国内臨床試験では、副作用発現頻度は3.60%で、主な副作用は毛嚢炎・せつが1.75%、ざ瘡様発疹が0.97%でした。これらの症状が現れた場合には、徐々にその使用を差し控え、副腎皮質ステロイドを含有しない薬剤に切り替えることが推奨されています。
軟膏スチブロンの使用により、紅斑及び接触皮膚炎等の過敏症反応が現れることがあります。これらの症状は、薬剤に対するアレルギー反応として発現し、症状が現れた場合には直ちに使用を中止する必要があります。
添付文書では、本剤の成分に対して過敏症の既往歴のある患者への使用は禁忌とされています。また、細菌、真菌、ウイルス皮膚感染症がある場合も、感染症を悪化させるおそれがあるため禁忌です。
その他の禁忌事項として、鼓膜に穿孔のある湿疹性外耳道炎(穿孔部位の治癒の遅延及び感染のおそれ)、潰瘍(ベーチェット病は除く)、第2度深在性以上の熱傷・凍傷(皮膚の再生が抑制され、治癒が遅延するおそれ)が挙げられています。

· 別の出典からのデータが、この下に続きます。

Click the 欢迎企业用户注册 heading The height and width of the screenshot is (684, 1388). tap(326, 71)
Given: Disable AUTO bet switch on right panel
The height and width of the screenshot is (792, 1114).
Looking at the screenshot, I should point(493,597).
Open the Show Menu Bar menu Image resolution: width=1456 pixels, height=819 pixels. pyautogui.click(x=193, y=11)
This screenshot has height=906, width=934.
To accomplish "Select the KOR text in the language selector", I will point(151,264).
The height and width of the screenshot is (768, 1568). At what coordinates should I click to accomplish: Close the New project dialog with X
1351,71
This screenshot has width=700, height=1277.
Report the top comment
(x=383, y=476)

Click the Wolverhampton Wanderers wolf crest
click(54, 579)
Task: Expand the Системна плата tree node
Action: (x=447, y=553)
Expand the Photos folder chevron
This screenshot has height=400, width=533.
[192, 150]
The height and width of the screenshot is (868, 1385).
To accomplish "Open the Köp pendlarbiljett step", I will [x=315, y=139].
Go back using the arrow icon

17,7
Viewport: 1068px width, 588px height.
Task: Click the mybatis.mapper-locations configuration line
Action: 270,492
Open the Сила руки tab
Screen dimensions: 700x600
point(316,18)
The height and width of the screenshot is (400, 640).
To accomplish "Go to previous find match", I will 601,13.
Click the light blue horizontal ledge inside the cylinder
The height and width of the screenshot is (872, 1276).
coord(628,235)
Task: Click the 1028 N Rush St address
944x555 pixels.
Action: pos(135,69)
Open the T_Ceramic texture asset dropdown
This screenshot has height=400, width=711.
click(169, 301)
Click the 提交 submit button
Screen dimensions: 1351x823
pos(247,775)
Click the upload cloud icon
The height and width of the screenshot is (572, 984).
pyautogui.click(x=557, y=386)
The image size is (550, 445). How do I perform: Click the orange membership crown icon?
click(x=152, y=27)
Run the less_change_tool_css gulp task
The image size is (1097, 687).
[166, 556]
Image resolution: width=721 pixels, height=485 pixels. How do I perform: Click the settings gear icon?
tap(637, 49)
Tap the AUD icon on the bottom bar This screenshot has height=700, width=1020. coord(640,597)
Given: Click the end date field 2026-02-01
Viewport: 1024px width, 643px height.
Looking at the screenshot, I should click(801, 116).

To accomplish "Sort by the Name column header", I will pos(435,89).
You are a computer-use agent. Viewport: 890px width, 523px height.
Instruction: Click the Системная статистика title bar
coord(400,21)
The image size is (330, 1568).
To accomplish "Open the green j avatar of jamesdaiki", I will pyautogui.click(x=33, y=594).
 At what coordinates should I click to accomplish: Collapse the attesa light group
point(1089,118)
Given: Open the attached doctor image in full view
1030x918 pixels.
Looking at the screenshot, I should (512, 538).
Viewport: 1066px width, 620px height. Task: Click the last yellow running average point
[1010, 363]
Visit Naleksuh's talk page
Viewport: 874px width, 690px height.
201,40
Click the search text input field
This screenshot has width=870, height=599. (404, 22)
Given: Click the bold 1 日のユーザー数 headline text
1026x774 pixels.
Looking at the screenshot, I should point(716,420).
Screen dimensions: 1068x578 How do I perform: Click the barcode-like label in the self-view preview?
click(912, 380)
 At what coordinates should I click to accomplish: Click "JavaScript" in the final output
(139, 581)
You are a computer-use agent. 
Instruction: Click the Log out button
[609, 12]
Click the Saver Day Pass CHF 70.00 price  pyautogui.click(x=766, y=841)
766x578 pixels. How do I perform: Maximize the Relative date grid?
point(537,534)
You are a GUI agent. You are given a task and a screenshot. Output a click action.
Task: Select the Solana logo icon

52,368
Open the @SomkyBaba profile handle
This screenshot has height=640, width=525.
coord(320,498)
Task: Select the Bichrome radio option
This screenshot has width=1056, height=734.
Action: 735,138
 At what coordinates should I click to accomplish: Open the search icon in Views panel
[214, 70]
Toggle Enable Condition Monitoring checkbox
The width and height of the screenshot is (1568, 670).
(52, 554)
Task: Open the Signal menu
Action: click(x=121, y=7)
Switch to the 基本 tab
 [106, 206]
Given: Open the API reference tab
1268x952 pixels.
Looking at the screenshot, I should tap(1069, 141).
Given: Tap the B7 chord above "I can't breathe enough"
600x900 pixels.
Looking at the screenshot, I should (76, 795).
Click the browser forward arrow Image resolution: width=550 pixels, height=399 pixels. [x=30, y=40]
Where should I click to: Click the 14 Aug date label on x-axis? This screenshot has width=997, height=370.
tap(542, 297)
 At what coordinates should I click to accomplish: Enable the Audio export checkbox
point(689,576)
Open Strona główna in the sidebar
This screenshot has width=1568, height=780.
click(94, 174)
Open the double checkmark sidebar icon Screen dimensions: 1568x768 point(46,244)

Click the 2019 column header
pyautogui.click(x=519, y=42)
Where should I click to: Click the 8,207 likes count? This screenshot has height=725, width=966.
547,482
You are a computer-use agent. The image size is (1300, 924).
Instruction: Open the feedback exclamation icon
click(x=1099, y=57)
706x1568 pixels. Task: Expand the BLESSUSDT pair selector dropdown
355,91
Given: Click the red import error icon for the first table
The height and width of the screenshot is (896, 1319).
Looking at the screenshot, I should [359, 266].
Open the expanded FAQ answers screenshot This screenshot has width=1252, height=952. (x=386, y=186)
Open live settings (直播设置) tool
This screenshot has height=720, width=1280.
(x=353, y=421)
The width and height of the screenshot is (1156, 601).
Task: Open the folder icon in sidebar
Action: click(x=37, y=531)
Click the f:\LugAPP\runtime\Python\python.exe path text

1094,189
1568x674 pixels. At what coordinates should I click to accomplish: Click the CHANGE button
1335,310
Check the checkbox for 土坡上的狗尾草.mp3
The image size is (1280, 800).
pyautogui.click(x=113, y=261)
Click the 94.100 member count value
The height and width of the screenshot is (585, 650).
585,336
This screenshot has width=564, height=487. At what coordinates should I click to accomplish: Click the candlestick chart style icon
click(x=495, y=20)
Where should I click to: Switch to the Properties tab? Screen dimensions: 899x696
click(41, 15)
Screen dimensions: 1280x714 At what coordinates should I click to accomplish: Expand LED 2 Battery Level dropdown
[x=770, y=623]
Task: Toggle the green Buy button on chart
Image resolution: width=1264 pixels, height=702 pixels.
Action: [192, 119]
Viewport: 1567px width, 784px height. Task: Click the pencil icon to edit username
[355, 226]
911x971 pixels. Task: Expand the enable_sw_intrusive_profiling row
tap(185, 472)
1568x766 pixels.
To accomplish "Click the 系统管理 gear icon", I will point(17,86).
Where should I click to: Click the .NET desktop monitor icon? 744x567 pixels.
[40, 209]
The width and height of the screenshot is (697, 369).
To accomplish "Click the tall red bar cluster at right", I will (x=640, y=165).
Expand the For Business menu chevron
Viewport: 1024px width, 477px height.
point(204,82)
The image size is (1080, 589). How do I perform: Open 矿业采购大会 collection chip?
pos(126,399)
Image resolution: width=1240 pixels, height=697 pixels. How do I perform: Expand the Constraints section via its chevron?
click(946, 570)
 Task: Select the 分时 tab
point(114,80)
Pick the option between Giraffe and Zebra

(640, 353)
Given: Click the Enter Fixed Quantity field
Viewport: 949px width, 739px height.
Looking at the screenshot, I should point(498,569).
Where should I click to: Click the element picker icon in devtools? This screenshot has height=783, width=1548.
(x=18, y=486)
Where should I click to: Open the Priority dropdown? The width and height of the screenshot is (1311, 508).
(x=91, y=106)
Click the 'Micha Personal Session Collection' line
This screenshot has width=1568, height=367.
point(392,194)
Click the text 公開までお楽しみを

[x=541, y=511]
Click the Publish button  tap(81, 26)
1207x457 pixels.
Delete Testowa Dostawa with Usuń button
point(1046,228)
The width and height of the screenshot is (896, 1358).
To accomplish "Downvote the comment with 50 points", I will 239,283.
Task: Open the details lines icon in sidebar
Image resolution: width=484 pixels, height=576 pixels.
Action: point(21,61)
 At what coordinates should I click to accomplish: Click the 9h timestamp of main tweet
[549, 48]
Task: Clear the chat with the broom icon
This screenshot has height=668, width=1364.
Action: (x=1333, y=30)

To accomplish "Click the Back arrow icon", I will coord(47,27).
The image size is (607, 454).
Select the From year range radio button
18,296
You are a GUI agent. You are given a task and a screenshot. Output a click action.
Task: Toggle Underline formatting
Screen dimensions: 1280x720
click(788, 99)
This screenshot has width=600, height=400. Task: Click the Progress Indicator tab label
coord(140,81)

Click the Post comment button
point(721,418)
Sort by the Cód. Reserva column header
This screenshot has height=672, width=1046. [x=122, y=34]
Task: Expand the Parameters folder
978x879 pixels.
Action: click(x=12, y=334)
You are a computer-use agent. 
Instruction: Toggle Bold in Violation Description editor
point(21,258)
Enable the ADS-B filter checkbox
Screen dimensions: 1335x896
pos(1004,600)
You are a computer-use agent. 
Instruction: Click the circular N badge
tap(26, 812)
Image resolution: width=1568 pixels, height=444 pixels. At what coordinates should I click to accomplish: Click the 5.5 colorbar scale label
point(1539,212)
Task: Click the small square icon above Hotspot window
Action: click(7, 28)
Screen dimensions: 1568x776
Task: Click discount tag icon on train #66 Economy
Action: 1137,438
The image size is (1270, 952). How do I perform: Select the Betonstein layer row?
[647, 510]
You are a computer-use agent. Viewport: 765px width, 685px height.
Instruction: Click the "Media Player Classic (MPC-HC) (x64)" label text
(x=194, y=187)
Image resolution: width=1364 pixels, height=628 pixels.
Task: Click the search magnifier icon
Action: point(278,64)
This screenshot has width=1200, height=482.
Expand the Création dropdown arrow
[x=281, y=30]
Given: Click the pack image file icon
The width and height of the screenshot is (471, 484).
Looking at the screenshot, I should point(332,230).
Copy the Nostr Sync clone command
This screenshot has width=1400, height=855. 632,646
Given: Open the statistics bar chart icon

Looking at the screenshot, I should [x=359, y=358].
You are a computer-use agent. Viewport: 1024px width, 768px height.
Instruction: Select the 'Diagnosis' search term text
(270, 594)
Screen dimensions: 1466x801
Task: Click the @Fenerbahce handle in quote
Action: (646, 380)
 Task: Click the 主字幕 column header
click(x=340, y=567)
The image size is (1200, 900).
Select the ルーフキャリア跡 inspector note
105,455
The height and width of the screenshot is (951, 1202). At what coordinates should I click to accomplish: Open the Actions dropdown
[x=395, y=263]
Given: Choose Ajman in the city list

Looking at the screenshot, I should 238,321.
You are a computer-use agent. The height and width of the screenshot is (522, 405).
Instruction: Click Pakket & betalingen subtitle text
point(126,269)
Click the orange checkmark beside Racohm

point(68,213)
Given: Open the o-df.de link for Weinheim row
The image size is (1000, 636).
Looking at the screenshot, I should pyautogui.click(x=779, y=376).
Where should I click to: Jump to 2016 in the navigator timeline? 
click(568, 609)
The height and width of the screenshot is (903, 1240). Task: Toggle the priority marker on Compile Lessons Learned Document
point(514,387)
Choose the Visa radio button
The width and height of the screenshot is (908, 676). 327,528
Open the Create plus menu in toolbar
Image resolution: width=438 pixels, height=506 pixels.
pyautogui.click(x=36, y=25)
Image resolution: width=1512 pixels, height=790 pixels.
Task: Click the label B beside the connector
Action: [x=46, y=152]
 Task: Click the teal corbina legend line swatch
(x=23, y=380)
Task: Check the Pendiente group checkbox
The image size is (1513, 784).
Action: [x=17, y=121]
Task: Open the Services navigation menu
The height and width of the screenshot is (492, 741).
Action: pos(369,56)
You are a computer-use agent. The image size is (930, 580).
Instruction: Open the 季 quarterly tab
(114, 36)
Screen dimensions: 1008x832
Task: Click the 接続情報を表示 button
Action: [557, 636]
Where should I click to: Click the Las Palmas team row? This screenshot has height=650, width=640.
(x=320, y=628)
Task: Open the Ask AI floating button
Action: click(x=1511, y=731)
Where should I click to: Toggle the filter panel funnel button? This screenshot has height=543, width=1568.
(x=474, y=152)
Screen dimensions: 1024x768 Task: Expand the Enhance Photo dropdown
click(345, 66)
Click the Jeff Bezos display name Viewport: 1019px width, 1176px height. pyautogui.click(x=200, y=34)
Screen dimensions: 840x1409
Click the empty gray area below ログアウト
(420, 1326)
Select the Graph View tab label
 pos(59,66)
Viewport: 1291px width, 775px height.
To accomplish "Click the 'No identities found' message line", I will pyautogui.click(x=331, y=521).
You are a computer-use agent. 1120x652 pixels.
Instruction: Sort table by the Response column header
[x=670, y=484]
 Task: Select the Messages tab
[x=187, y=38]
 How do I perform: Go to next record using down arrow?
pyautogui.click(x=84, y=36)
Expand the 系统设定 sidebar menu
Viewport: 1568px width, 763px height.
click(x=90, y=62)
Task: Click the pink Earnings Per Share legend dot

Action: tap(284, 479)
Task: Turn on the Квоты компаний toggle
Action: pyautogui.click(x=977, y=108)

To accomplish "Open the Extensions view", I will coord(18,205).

医療従事者は、軟膏スチブロンを処方する際に、患者の年齢、性別、皮膚の状態、使用部位等を総合的に評価する必要があります。特に妊婦又は妊娠の可能性のある女性に対しては、大量または長期にわたる広範囲の使用を避ける必要があります。
小児への使用においては、大量・長期使用または密封法により発育障害のおそれがあるため、特に注意が必要です。おむつの使用は密封法と同様の効果があるため、乳幼児への処方時には保護者への十分な説明が不可欠です。
患者指導においては、適切な使用量(FTU:フィンガーチップユニット)の説明、清潔な手での塗布、擦り込まずに優しく伸ばす方法、化粧下やひげそり後の使用禁止等について具体的に説明する必要があります。
また、症状改善後はできるだけ速やかに使用を中止すること、症状の改善がみられない場合又は症状の悪化をみる場合は使用を中止することについても患者に伝える必要があります。定期的な診察により、副作用の早期発見と適切な対応を行うことが、安全で効果的な治療につながります。